:: Supplied entries ::
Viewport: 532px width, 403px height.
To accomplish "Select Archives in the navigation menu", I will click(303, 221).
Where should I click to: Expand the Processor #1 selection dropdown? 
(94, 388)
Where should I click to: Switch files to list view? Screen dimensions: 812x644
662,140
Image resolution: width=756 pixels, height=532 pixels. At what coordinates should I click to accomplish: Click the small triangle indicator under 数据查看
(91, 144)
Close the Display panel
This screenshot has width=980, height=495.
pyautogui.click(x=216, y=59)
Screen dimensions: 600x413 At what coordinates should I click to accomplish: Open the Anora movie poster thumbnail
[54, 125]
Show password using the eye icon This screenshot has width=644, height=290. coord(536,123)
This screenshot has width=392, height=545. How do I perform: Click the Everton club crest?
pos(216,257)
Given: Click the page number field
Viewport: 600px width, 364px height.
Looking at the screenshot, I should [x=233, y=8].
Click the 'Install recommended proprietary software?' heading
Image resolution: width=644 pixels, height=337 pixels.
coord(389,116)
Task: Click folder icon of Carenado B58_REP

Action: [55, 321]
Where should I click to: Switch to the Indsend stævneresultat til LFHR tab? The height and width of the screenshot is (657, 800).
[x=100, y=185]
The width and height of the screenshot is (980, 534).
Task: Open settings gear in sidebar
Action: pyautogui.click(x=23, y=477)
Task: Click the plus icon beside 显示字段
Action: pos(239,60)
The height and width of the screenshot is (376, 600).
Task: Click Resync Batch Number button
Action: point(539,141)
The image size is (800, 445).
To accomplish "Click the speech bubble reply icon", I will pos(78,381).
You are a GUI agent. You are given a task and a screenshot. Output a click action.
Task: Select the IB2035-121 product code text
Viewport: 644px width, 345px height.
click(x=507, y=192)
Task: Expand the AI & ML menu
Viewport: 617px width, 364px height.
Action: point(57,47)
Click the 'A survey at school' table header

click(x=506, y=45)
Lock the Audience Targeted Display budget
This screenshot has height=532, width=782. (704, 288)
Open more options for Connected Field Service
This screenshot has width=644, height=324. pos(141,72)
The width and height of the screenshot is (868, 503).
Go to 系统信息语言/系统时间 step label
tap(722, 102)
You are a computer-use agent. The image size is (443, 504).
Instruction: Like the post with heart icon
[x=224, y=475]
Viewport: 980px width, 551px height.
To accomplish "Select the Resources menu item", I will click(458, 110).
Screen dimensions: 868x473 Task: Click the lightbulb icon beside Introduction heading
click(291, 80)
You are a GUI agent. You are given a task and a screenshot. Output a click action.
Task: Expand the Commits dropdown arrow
:::
Work instructions: The data above needs to be retyped in full, exactly as given.

Exercise response:
Viewport: 532px width, 403px height.
To accomplish "Select Archives in the navigation menu", I will click(303, 221).
Where should I click to: Expand the Processor #1 selection dropdown? 
(94, 388)
Where should I click to: Switch files to list view? Screen dimensions: 812x644
662,140
Image resolution: width=756 pixels, height=532 pixels. At what coordinates should I click to accomplish: Click the small triangle indicator under 数据查看
(91, 144)
Close the Display panel
This screenshot has width=980, height=495.
pyautogui.click(x=216, y=59)
Screen dimensions: 600x413 At what coordinates should I click to accomplish: Open the Anora movie poster thumbnail
[54, 125]
Show password using the eye icon This screenshot has width=644, height=290. coord(536,123)
This screenshot has width=392, height=545. How do I perform: Click the Everton club crest?
pos(216,257)
Given: Click the page number field
Viewport: 600px width, 364px height.
Looking at the screenshot, I should [x=233, y=8].
Click the 'Install recommended proprietary software?' heading
Image resolution: width=644 pixels, height=337 pixels.
coord(389,116)
Task: Click folder icon of Carenado B58_REP

Action: [55, 321]
Where should I click to: Switch to the Indsend stævneresultat til LFHR tab? The height and width of the screenshot is (657, 800).
[x=100, y=185]
The width and height of the screenshot is (980, 534).
Task: Open settings gear in sidebar
Action: pyautogui.click(x=23, y=477)
Task: Click the plus icon beside 显示字段
Action: pos(239,60)
The height and width of the screenshot is (376, 600).
Task: Click Resync Batch Number button
Action: point(539,141)
The image size is (800, 445).
To accomplish "Click the speech bubble reply icon", I will pos(78,381).
You are a GUI agent. You are given a task and a screenshot. Output a click action.
Task: Select the IB2035-121 product code text
Viewport: 644px width, 345px height.
click(x=507, y=192)
Task: Expand the AI & ML menu
Viewport: 617px width, 364px height.
Action: point(57,47)
Click the 'A survey at school' table header

click(x=506, y=45)
Lock the Audience Targeted Display budget
This screenshot has height=532, width=782. (704, 288)
Open more options for Connected Field Service
This screenshot has width=644, height=324. pos(141,72)
The width and height of the screenshot is (868, 503).
Go to 系统信息语言/系统时间 step label
tap(722, 102)
You are a computer-use agent. The image size is (443, 504).
Instruction: Like the post with heart icon
[x=224, y=475]
Viewport: 980px width, 551px height.
To accomplish "Select the Resources menu item", I will click(458, 110).
Screen dimensions: 868x473 Task: Click the lightbulb icon beside Introduction heading
click(291, 80)
You are a GUI agent. You are given a task and a screenshot. Output a click action.
Task: Expand the Commits dropdown arrow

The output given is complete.